Hypothyroidism in patients with pseudohypoparathyroidism type Ia: clinical evidence of resistance to TSH and TRH.

OBJECTIVE: Hypothyroidism is a manifestation of multi-hormonal resistance in pseudohypoparathyroidism type Ia (PHP Ia). The objective of the study was to determine the mechanisms of hypothyroidism in PHP Ia. DESIGN: A prospective study. PATIENTS: Ten patients with PHP Ia. MEASUREMENTS: The serum concentrations of TSH, free triiodothyronine (FT(3)), free thyroxine (FT(4)), and prolactin (PRL) were measured at baseline and after stimulation with TRH (200 microg i.v). RESULTS: The median basal serum TSH concentration was 4.92 mU/l. Basal serum TSH concentration was slightly elevated in eight patients (4.22-7.0 mU/l; normal range, 0.4-3.6 mU/l), normal in one patient (2.5 mU/l), and high in one patient (13.1 mU/l). After the TRH test, TSH concentrations increased to 13.4-36.0 mU/l (normal range, 4.0-20.0 mU/l). The absolute values after the test were normal in three patients and high in seven patients. However, TSH responses relative to the baseline value (stimulated/basal TSH and expressed as a fold increase), which reflect the relative increases after TRH stimulation, were low in seven patients (2.3- to 4.3-fold TSH) and normal in three patients.
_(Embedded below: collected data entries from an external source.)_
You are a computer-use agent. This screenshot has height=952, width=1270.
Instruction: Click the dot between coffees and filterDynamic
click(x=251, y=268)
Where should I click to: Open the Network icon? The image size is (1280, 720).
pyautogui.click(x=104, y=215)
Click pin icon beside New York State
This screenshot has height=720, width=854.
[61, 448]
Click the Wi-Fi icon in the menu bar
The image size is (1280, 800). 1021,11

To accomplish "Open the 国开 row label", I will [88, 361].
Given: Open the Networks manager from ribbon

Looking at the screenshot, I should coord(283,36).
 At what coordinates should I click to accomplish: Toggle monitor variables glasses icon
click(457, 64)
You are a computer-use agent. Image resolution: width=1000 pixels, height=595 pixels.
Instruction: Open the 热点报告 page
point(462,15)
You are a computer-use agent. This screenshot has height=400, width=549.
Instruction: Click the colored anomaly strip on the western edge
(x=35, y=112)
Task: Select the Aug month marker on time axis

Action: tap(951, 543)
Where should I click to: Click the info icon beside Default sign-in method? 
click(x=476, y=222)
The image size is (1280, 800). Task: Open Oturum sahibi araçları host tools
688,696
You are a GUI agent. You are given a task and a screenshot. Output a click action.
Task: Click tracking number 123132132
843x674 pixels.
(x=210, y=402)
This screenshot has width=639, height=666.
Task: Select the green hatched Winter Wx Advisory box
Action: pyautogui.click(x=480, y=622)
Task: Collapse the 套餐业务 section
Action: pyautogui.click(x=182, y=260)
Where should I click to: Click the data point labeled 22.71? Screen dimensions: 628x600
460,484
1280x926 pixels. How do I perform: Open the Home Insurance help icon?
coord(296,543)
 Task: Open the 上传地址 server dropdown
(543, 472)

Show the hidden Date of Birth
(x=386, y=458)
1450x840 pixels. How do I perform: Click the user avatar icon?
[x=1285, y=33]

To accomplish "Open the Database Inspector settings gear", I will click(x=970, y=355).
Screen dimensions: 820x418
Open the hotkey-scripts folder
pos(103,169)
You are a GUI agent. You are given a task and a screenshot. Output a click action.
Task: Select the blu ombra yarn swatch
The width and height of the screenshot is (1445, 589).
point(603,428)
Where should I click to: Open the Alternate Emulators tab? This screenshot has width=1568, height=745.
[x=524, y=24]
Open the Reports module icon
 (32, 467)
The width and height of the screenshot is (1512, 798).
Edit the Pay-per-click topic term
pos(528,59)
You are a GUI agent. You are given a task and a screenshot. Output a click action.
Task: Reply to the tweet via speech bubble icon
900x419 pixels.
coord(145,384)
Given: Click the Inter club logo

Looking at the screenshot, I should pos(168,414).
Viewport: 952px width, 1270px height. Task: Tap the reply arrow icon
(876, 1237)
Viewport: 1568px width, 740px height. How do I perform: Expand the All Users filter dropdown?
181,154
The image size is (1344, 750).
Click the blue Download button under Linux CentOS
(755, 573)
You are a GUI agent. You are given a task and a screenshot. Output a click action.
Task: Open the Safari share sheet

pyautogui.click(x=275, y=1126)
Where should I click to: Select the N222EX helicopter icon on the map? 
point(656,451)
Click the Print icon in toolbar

Basal FT(4) concentration was normal in seven patients and low in three patients (range, 8.4-20.0 pmol/l; mean, 14.1+/-4.3 pmol/l; normal range, 10.5-23.0 pmol/l). Basal FT(3) concentration was normal in nine patients and low in one patient (range, 0.9-5.0 pmol/l; mean, 3.8+/-1.1 pmol/l; normal range, 3.3-6.1 pmol/l). FT(4) and FT(3) were not significantly increased after the TRH test. PRL concentration was normal at baseline and increased from 7 to 96 ng/ml after TRH. CONCLUSION: Our results support the hypothesis that patients with PHP Ia have impaired sensitivity to both TSH and TRH.